■ **Exercise goal**: Please reproduce the whole passage about art for art's sake below, word for word.

■ **Reading passage**:
┄┄┄┄┄┄
Art for Our Sakes

    I wasn’t going to come today. Partly because the act of coming here—to America, as a non-American—is now a fraught, stressful, and even dangerous proposition for millions. Also: What’s the point? That’s what an old friend, another writer, asked me. By this he meant: Why talk about arts and letters when people are being gunned down in the streets? I’m going to answer the question as best I can, but I’ll say first that when I looked at the list of previous speakers and spotted the name E.M. Forster—and the year 1949—I was curious. I wondered what he could possibly have had to say to a room full of artists in the wreckage of World War II.

    So I dug up Forster’s remarks. But it turned out I’d already read them—and dismissed them—years ago, when I found them in his collection Two Cheers for Democracy. The essay is called “Art for Art’s Sake.” I prepared to reread it, not expecting much. “Art for Art’s Sake.” Really? Nothing could be less fashionable. It wasn’t fashionable in 1949. It’s never been fashionable, actually. As an idea, it is always under attack. By fascists, yes, but also by all kinds of well-meaning literary utilitarians. Whenever things get bad—and things are always getting bad—any fool who raises the cry “Art for art’s sake!” only makes themselves ridiculous. They’re lucky, in fact, if they get the whole sentence out before being trampled underfoot by a stampede of their fellow artists, all keen to demonstrate that they believe no such thing. Who feel the best a novel can do, and all it should attempt—“in the current climate”—is the articulation of an argument or ideology or else the provision of an alibi. One of America’s most influential and beloved writers, Ayn Rand, achieved all three with The Fountainhead, written in the middle of a war.
┄┄┄┄┄┄
■ **Source data**:

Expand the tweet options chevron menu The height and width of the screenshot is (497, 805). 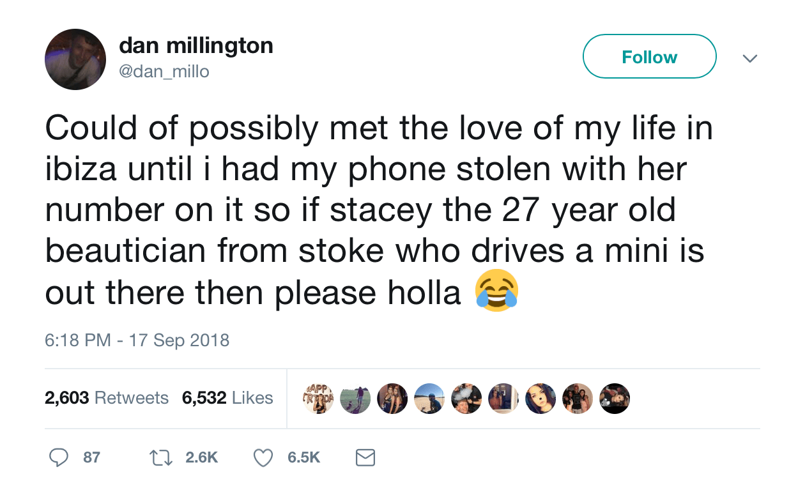(x=750, y=58)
┄┄┄┄┄┄
■ **Response to this exercise**:
Art for Our Sakes

    I wasn’t going to come today. Partly because the act of coming here—to America, as a non-American—is now a fraught, stressful, and even dangerous proposition for millions. Also: What’s the point? That’s what an old friend, another writer, asked me. By this he meant: Why talk about arts and letters when people are being gunned down in the streets? I’m going to answer the question as best I can, but I’ll say first that when I looked at the list of previous speakers and spotted the name E.M. Forster—and the year 1949—I was curious. I wondered what he could possibly have had to say to a room full of artists in the wreckage of World War II.

    So I dug up Forster’s remarks. But it turned out I’d already read them—and dismissed them—years ago, when I found them in his collection Two Cheers for Democracy. The essay is called “Art for Art’s Sake.” I prepared to reread it, not expecting much. “Art for Art’s Sake.” Really? Nothing could be less fashionable. It wasn’t fashionable in 1949. It’s never been fashionable, actually. As an idea, it is always under attack. By fascists, yes, but also by all kinds of well-meaning literary utilitarians. Whenever things get bad—and things are always getting bad—any fool who raises the cry “Art for art’s sake!” only makes themselves ridiculous. They’re lucky, in fact, if they get the whole sentence out before being trampled underfoot by a stampede of their fellow artists, all keen to demonstrate that they believe no such thing. Who feel the best a novel can do, and all it should attempt—“in the current climate”—is the articulation of an argument or ideology or else the provision of an alibi. One of America’s most influential and beloved writers, Ayn Rand, achieved all three with The Fountainhead, written in the middle of a war.